> [PASSAGE]:
= = = = = = =
= British Columbia Social Credit Party leadership elections =

The British Columbia Social Credit Party was a conservative political party in the province of British Columbia, Canada. The provincial Social Credit movement was divided in its early years and was largely under the influence of the Alberta Social Credit League; it did not have a functional leadership before 1952.

The 1952 leadership convention was held when the party was largely dominated by the Alberta leadership of the national social credit movement. Alberta Premier Ernest Manning hand-picked Ernest George Hansell to lead the British Columbia party into the election despite the fact that Hansell was an Alberta politician. W. A. C. Bennett was chosen party leader by Social Credit members of the legislative assembly (MLAs) following the provincial election.

In 1973, the party elected W. A. C. Bennett's son, Bill Bennett, on the first ballot.
= = = = = = =
> [EXTRACTED DATA]:
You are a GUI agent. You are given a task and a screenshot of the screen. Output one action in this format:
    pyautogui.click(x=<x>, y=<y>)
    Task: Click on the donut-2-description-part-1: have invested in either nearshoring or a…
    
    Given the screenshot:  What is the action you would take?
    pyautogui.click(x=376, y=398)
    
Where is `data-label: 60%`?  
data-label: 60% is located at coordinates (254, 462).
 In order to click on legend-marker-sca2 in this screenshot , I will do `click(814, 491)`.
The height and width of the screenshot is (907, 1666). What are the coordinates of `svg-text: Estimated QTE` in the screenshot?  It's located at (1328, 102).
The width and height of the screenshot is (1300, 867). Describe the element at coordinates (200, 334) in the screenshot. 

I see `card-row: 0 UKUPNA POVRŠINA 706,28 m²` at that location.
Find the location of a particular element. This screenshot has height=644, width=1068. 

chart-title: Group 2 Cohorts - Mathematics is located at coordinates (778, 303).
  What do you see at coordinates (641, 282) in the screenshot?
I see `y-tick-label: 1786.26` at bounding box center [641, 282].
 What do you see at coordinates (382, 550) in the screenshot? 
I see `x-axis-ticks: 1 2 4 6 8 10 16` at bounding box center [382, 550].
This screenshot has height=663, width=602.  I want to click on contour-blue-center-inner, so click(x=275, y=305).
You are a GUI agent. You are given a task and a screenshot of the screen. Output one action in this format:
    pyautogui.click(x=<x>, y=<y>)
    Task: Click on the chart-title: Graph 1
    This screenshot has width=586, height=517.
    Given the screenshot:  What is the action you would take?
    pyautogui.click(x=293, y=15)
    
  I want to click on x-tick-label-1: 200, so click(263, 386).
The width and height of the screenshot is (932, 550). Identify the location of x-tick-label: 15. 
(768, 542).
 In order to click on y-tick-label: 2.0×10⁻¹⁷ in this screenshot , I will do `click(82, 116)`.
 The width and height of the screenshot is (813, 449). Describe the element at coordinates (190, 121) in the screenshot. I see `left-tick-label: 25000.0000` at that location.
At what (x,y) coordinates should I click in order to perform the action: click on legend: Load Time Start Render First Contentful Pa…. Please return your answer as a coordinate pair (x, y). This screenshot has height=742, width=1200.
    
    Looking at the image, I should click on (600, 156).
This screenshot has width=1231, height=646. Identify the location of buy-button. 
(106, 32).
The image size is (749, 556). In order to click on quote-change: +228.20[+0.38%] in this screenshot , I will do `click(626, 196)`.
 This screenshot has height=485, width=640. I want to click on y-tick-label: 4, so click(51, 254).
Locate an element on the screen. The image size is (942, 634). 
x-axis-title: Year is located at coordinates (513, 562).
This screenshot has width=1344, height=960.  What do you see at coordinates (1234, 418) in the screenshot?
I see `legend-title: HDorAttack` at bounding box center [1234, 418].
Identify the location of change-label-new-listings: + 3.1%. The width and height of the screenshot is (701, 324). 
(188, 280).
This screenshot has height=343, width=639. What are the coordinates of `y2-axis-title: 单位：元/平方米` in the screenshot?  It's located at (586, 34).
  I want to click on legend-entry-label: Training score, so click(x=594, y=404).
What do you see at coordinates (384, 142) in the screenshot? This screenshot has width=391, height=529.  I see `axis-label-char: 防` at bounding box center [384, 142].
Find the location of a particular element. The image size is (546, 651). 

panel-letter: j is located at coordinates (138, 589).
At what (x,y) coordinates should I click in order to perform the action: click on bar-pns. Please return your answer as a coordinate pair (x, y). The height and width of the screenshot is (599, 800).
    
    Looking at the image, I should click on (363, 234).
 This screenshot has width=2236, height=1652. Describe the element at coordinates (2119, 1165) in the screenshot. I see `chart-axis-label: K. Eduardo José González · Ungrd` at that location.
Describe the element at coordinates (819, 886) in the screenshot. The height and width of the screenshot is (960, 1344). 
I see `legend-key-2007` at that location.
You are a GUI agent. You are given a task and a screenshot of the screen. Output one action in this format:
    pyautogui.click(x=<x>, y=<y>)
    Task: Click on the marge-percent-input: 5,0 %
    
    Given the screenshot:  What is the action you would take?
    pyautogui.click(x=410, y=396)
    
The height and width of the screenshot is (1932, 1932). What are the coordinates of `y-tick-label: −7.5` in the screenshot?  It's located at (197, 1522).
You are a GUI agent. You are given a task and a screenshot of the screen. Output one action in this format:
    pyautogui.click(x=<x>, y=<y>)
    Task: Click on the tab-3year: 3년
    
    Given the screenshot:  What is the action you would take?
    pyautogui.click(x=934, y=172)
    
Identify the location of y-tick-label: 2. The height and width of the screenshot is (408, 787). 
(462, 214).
= = = = = = =
> [EXERCISE GOAL]:
Please set down, word for word, everything in the passage on Social Credit leadership elections from "The British Columbia Social" down to "the provincial election.". These records come from a different source than the passage above.

> [ANSWER TO THIS EXERCISE]:
The British Columbia Social Credit Party was a conservative political party in the province of British Columbia, Canada. The provincial Social Credit movement was divided in its early years and was largely under the influence of the Alberta Social Credit League; it did not have a functional leadership before 1952.

The 1952 leadership convention was held when the party was largely dominated by the Alberta leadership of the national social credit movement. Alberta Premier Ernest Manning hand-picked Ernest George Hansell to lead the British Columbia party into the election despite the fact that Hansell was an Alberta politician. W. A. C. Bennett was chosen party leader by Social Credit members of the legislative assembly (MLAs) following the provincial election.